CAPITOL COPS CUT LOOSE ON TRUMP AND HIS DERANGED FOLLOWERS: Capitol Police Sgt. Aquilino Gonell castigated former president Donald Trump for having characterized his supporters who convened in Washington on Jan. 6 as “a loving crowd.” Gonell was asked about Trump’s phrase by Rep. Liz Cheney (R-Wyo.), one of the two Republicans on the committee. “To me, it’s insulting, just demoralizing because of everything that we did to prevent everyone in the Capitol from getting hurt,” Gonell said. “And what he was doing, instead of sending the military, instead of sending the support or telling his people, his supporters, to stop this nonsense, he begged them to continue fighting.” He said that members of the mob on Jan. 6 repeatedly told him that “Trump sent us.” “It was not antifa. It was not Black Lives Matter. It was not the FBI. It was his supporters that he sent them over to the Capitol that day. And he could have done a lot of things,” Gonell said. “One of them was to tell them to stop.” D.C. police officer Daniel Hodges recounted the harrowing experiences he faced while protecting the Capitol from insurrectionists, whom he repeatedly characterized as “terrorists” and “Donald Trump’s people” as he delivered his opening statement Tuesday. Hodges recalled watching the day quickly turn from a “peaceful assembly into terrorism” that ultimately left him brutally beaten and pinned between the rioters and a Capitol door frame, wondering whether he would die there or be dragged to the building’s West Front by taunting insurrections to be “lynched by the mob.”

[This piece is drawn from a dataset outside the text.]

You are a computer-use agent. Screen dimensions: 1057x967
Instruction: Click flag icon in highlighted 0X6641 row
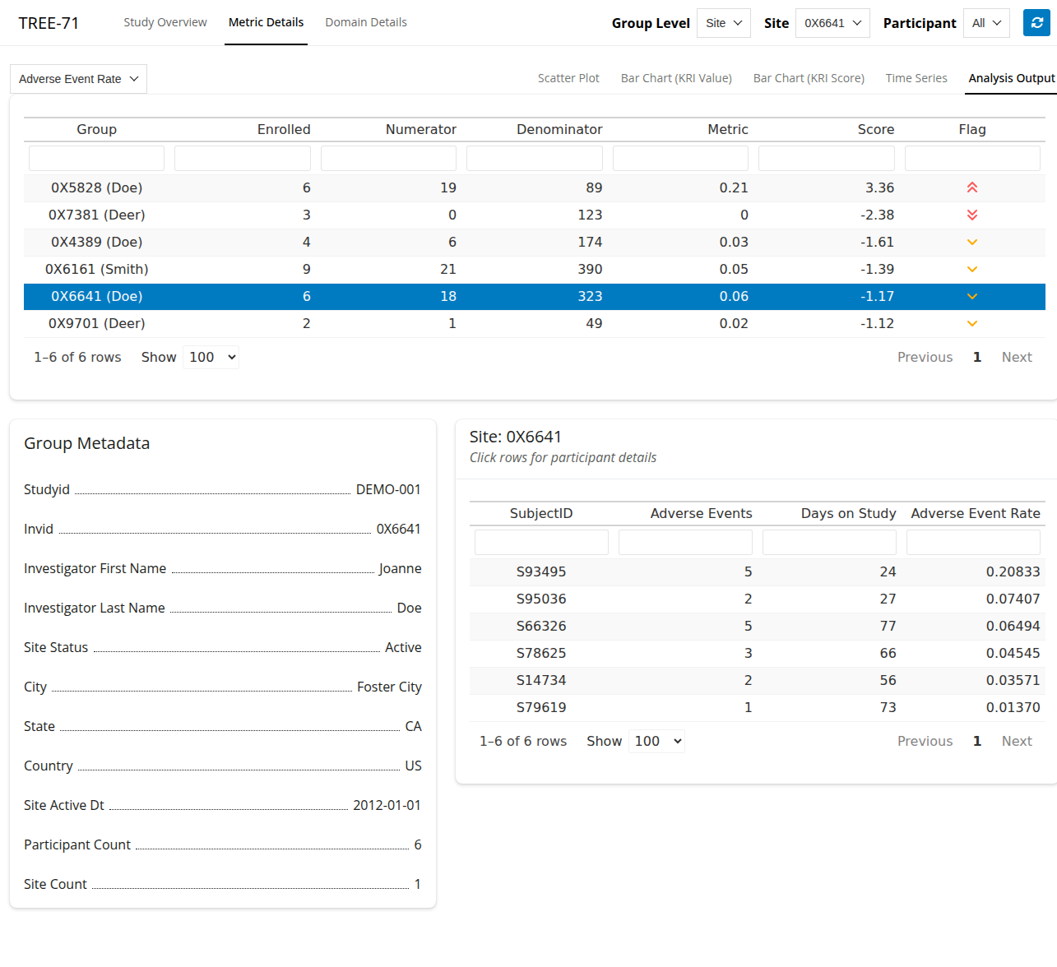coord(971,296)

US COMBAT FORCES WILL BE OUT OF IRAQ BY THE END OF 2021: US President Joe Biden and Iraqi Prime Minister Mustafa al-Kadhimi on Monday sealed an agreement formally ending the US combat mission in Iraq by the end of 2021, more than 18 years after US troops were sent to the country. Coupled with Biden’s withdrawal of the last American forces in Afghanistan by the end of August, the Democratic president is completing US combat missions in the two wars that then-President George W Bush began under his watch. Biden and Kadhimi met in the Oval Office for their first face-to-face talks as part of a strategic dialogue between the United States and Iraq. “Our role in Iraq will be … to be available, to continue to train, to assist, to help and to deal with ISIS as it arises, but we’re not going to be, by the end of the year, in a combat mission,” Biden told reporters as he and Kadhimi met. There are currently 2,500 US troops in Iraq focusing on countering the remnants of ISIL (ISIS). The US role in Iraq will shift entirely to training and advising the Iraqi military to defend itself. The shift is not expected to have a major effect since the United States has already moved towards focusing on training Iraqi forces. Kadhimi is seen as friendly to the United States and has tried to check the power of Iran-aligned fighter groups. But his government condemned a US air raid against Iran-aligned fighters along its border with Syria in late June, calling it a violation of Iraqi sovereignty.